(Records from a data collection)

--- START ---

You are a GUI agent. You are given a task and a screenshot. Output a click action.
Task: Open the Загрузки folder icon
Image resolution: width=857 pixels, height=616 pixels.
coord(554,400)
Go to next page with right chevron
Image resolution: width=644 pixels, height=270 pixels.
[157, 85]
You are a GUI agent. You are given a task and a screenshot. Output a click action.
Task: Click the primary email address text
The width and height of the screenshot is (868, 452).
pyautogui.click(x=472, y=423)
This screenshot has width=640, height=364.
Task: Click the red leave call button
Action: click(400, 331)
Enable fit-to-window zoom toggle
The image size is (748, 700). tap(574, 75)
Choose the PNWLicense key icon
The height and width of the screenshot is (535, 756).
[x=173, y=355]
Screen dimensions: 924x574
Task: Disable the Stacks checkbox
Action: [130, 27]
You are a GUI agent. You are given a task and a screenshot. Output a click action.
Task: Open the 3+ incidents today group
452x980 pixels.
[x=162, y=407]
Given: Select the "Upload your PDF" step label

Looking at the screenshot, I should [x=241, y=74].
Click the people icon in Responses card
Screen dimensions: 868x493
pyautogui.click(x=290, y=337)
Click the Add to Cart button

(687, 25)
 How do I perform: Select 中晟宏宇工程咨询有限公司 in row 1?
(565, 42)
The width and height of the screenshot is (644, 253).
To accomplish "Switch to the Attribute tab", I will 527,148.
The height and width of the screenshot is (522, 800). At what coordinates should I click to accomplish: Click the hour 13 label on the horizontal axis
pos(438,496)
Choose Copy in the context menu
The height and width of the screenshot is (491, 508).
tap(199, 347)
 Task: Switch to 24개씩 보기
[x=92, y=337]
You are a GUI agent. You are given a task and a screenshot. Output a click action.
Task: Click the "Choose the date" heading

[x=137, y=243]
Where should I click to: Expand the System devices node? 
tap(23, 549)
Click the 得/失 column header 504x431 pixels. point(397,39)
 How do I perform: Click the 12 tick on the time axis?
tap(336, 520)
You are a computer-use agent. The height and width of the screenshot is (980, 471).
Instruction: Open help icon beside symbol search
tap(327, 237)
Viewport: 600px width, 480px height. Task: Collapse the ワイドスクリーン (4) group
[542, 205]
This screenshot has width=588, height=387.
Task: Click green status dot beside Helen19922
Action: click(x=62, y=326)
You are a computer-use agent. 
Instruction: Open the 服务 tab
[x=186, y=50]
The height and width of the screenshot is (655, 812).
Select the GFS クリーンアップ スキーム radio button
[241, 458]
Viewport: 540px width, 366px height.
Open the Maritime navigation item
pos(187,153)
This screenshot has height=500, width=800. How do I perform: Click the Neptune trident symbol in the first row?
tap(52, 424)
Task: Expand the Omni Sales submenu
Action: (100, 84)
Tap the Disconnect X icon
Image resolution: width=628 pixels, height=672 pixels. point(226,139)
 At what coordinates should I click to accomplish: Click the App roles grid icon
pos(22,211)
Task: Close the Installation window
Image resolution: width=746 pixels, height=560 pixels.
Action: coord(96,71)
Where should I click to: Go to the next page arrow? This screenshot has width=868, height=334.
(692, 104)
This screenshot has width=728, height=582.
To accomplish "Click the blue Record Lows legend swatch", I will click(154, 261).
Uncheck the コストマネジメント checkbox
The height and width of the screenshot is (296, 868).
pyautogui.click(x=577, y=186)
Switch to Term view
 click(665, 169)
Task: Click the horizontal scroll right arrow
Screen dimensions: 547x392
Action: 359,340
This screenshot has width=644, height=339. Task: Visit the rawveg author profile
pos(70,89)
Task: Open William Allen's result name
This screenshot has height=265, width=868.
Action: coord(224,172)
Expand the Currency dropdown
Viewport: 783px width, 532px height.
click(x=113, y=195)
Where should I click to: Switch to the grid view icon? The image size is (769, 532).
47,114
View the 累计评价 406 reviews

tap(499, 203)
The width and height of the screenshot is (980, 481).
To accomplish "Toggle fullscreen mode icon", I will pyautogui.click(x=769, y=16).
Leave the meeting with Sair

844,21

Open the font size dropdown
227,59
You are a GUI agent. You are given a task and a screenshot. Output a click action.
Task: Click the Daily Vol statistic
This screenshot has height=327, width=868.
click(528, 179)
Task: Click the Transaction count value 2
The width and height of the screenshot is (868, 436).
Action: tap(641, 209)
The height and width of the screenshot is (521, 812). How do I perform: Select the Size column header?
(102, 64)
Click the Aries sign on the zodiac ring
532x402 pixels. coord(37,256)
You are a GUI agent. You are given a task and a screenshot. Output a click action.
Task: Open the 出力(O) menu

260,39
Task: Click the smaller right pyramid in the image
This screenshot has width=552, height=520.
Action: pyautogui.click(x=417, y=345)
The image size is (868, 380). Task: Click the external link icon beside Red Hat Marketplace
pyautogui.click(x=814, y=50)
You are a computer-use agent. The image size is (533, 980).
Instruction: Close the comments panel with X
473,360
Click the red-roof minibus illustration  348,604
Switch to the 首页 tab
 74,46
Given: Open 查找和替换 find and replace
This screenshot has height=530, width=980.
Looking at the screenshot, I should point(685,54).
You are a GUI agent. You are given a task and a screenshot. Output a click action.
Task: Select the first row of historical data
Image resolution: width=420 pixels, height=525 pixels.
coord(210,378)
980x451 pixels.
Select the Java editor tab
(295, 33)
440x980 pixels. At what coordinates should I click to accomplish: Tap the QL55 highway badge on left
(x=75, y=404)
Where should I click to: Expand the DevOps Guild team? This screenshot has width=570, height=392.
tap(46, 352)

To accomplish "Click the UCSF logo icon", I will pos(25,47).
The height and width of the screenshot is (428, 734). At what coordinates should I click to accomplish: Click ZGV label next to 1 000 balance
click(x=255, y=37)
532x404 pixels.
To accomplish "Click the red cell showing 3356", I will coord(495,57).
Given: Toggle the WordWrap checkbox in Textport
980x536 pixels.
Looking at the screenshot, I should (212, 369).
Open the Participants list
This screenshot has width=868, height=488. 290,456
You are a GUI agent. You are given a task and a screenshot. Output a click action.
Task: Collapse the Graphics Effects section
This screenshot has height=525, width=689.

--- END ---

--- WHAT YOU NEED TO DO ---
Only the lines that contain the string "computer" should be copied from the entries above.

--- ANSWER AREA ---
You are a computer-use agent. The height and width of the screenshot is (980, 471).
You are a computer-use agent. 
You are a computer-use agent. The image size is (533, 980).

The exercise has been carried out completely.